Testo estratto:
Il sentiero prosegue lungo la strada, recentemente asfaltata, che costeggia la riva destra del fiume Tusciano. A dieci minuti dalla cartiera, si può notare un antico ponticello a schiena d'asino che consente di raggiungere la riva sinistra del Tusciano. In un'area poco lontana, è stata rinvenuta una zanna di mammuth.
Poco dopo, il sentiero lascia la strada asfaltata, che risale verso la strada Montecorvino - Acerno, per prendere una sterrata sulla sinistra. Questa attraversa il Tusciano con un ponticello in corrispondenza di un'ampia ansa del fiume e risale dal lato opposto fino a raggiungere una selletta. Da qui si prende un sentierino in leggera discesa che traversa a mezza costa un pendio boscoso. Dopo venti minuti si sbuca su un'altra stradina sterrata che scende fino ad un ampio prato, raggiunto dalla strada asfaltata proveniente dalla pesca sportiva in corrispondenza di un ponte (confluenza della Valle della Manca). Da qui si prosegue per la strada asfaltata per dieci minuti, costeggiando la riva sinistra del Tusciano. Sulla sinistra notiamo un altro ampio prato con la Casa Isca.

Voci fornite:
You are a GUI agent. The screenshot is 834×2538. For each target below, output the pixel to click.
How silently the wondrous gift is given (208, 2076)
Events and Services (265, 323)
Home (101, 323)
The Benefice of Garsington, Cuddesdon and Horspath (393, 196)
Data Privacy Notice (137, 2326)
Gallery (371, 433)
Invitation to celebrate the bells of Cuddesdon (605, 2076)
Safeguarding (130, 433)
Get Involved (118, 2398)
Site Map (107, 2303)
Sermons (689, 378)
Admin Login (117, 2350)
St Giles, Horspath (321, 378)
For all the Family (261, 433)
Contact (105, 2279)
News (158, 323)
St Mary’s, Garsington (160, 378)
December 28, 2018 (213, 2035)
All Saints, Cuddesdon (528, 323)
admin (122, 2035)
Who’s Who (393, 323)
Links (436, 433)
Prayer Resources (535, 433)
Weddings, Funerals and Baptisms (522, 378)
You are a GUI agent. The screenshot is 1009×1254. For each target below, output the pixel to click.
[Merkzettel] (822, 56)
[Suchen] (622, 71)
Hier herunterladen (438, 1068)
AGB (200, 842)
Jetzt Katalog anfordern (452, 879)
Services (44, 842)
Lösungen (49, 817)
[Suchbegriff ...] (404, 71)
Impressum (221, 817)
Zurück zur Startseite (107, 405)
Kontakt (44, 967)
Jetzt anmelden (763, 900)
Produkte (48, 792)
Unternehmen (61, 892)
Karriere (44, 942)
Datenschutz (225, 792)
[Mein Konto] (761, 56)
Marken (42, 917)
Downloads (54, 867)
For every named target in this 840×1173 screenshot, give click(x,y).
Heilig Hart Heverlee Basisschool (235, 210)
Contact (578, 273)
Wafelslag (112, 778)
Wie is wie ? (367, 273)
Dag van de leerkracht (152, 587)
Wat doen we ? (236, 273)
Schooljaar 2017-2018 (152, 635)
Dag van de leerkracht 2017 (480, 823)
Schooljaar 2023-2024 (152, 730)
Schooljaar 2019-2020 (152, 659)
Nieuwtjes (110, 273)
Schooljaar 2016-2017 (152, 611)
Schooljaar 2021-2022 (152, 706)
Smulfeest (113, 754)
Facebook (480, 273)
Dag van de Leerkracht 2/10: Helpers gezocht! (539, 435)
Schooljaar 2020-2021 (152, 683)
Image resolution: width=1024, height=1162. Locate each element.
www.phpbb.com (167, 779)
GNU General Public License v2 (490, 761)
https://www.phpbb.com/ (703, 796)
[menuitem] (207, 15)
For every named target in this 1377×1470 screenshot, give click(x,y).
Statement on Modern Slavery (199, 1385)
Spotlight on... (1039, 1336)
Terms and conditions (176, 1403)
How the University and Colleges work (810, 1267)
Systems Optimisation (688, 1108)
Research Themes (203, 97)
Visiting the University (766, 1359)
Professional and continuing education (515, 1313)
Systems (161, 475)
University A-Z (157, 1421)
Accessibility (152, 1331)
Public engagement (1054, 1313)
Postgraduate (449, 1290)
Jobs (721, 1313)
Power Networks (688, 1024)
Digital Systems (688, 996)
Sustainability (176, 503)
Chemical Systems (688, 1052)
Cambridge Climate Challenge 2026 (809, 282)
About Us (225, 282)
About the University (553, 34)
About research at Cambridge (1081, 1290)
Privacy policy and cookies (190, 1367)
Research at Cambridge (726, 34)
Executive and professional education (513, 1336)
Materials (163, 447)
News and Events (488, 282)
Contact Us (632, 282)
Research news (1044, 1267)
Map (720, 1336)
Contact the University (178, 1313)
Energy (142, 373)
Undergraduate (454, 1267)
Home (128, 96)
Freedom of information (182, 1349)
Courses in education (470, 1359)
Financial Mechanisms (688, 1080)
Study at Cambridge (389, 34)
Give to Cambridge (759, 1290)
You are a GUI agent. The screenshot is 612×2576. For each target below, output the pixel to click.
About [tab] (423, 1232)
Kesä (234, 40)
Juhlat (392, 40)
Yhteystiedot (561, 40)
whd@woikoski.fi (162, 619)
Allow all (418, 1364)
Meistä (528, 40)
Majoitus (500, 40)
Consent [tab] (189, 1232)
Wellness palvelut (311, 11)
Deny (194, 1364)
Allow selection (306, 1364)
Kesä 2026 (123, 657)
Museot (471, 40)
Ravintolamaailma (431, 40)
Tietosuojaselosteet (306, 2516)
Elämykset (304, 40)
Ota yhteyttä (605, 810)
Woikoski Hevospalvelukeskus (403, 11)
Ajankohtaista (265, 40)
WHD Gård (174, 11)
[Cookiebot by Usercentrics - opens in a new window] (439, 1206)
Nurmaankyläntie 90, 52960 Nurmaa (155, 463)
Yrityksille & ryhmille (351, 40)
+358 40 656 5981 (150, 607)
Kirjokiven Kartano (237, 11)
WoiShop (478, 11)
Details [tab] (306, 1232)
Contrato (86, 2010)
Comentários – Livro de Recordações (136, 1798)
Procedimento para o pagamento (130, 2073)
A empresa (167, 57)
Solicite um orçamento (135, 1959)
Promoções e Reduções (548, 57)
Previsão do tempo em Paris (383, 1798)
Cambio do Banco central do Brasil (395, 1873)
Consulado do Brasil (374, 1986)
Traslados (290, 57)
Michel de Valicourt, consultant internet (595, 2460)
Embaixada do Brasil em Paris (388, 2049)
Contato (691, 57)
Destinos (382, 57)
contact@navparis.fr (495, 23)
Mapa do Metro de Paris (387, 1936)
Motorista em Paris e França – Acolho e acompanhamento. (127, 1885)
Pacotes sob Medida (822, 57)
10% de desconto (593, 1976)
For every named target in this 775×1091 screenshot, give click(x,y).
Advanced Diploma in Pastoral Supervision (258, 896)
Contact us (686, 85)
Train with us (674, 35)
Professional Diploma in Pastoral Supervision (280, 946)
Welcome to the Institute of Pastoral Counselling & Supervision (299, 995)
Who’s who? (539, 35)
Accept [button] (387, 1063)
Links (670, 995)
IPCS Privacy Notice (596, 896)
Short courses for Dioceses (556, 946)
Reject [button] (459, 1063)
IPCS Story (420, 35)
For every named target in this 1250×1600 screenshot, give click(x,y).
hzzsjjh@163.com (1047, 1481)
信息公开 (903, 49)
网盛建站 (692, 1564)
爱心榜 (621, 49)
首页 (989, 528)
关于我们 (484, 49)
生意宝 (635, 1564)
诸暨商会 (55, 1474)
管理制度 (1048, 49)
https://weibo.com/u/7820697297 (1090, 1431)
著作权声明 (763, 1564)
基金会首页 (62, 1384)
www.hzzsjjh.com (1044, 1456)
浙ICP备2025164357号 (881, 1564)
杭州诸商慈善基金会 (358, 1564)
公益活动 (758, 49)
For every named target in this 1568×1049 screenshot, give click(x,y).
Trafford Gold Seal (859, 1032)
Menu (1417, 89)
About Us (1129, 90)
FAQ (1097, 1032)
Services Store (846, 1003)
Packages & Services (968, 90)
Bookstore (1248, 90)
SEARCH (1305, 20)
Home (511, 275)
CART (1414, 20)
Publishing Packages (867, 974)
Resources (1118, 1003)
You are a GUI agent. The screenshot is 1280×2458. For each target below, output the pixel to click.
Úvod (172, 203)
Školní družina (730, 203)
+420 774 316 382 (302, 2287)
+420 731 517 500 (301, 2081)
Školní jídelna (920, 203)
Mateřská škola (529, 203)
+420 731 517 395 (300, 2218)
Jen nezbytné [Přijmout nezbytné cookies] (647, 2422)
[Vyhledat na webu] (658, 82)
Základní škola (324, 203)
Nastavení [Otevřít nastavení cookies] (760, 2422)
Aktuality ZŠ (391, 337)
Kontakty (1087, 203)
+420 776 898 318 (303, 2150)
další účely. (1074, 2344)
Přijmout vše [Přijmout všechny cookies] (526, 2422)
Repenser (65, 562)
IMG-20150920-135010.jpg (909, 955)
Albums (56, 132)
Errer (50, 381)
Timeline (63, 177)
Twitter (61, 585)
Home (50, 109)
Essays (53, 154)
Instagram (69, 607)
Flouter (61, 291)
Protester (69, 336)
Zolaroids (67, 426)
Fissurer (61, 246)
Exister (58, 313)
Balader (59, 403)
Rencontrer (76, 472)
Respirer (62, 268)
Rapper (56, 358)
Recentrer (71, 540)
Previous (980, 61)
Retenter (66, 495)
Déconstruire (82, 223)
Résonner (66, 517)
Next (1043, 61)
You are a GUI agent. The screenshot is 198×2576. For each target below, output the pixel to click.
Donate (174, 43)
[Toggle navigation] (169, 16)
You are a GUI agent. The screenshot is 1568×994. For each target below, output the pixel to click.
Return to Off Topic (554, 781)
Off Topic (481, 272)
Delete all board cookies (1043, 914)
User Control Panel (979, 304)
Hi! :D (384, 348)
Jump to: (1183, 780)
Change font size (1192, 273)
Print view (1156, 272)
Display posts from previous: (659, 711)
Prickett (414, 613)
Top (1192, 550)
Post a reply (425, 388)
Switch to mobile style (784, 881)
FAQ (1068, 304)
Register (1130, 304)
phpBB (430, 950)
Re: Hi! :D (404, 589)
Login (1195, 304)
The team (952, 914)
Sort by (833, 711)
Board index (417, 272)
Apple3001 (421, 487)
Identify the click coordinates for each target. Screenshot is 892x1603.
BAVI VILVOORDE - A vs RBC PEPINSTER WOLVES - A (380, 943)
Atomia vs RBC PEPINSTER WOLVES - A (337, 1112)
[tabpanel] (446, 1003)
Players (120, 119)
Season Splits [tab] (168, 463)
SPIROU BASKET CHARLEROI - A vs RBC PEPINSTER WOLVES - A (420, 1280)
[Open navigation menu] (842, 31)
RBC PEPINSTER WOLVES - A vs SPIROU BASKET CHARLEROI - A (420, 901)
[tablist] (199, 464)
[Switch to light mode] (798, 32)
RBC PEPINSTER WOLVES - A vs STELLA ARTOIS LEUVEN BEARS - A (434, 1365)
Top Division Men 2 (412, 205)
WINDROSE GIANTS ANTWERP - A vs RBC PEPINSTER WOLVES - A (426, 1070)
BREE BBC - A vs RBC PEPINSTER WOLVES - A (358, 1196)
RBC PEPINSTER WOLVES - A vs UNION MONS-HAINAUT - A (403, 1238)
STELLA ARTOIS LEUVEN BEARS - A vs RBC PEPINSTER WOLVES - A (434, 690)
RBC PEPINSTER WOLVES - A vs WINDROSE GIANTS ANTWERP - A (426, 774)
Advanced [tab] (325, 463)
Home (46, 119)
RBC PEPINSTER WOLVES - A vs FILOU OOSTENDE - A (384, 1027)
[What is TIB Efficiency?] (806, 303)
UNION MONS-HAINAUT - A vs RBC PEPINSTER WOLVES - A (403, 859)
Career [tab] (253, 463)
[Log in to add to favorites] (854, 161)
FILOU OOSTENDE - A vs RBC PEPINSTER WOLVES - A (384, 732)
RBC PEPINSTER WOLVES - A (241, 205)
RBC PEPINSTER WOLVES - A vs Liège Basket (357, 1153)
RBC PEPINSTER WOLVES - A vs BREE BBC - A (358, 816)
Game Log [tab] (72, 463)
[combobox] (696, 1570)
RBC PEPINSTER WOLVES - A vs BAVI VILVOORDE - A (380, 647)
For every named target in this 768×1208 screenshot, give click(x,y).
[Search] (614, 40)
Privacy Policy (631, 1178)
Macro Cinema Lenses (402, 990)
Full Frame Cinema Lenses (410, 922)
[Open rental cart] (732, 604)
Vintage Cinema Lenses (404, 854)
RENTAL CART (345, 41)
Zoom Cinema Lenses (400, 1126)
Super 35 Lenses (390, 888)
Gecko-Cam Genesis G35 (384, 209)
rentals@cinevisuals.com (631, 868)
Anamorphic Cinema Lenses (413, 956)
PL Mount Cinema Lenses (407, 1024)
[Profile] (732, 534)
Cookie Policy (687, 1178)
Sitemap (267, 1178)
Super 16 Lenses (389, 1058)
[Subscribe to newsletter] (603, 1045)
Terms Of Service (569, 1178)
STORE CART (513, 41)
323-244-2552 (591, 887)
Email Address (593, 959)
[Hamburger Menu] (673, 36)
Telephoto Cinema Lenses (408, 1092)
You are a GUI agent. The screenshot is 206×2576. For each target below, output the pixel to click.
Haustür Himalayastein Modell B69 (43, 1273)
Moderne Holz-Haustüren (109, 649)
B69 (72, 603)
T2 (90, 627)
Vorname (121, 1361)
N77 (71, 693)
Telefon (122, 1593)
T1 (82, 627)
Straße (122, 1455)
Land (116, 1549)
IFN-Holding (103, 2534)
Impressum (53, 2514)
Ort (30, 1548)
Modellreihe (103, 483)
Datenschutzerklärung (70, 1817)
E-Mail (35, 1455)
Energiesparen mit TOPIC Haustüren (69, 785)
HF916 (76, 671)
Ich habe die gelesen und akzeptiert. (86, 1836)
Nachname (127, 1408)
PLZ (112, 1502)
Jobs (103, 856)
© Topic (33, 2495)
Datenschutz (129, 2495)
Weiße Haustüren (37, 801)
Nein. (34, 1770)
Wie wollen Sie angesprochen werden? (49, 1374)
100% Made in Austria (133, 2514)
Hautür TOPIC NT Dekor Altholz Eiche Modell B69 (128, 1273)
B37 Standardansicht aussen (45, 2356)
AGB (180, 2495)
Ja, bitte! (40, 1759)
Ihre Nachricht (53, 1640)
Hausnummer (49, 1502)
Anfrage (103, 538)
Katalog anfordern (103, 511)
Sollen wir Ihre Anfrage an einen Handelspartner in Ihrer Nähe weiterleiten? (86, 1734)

Consegna 1: Trascriva fedelmente il passo della descrizione del sentiero lungo il Tusciano, iniziando dalle parole "Poco dopo, il" e fermandosi dopo "la Casa Isca.".
Consegna 2: Prosegua la descrizione del sentiero lungo il Tusciano a partire dall'ultima frase riportata.
Le voci riportate non hanno alcuna funzione in questa sede.

Risultato 1:
Poco dopo, il sentiero lascia la strada asfaltata, che risale verso la strada Montecorvino - Acerno, per prendere una sterrata sulla sinistra. Questa attraversa il Tusciano con un ponticello in corrispondenza di un'ampia ansa del fiume e risale dal lato opposto fino a raggiungere una selletta. Da qui si prende un sentierino in leggera discesa che traversa a mezza costa un pendio boscoso. Dopo venti minuti si sbuca su un'altra stradina sterrata che scende fino ad un ampio prato, raggiunto dalla strada asfaltata proveniente dalla pesca sportiva in corrispondenza di un ponte (confluenza della Valle della Manca). Da qui si prosegue per la strada asfaltata per dieci minuti, costeggiando la riva sinistra del Tusciano. Sulla sinistra notiamo un altro ampio prato con la Casa Isca.

Risultato 2:
La strada termina alla presa dell'ENEL dell'Acqua Buona (2h15 dall'attacco), dove confluisce l'acqua proveniente dal Vallone dei Molari. Il sentiero prosegue oltrepassando un cancello per una sterrata che si alza sul pendio a sinistra del corso del Tusciano. In pochi minuti, si apre la vista sulle spettacolari gole del Tusciano, sovrastate a sinistra dalle pareti del M. S. Elmo e del Raione e a destra dalle Ripe di Pappalondo e del M. Castello.
La sterrata prosegue a mezza costa mentre la gola diventa sempre più angusta. Un primo dosso si aggira a destra per il vecchio sentiero, mentre un secondo dosso si scende direttamente. Immediatamente dopo, si lascia la sterrata e si prende a sinistra una traccia nel bosco che porta alla Presa S. Giacomo, costruzione facente parte dell'Acquedotto di Eboli. Da qui si segue la canaletta dell'acquedotto, che procede a mezza costa per circa venti minuti, con bella vista sulle Ripe di Pappalondo, che, per un gioco di prospettiva, appaiono come una superba guglia acuminata.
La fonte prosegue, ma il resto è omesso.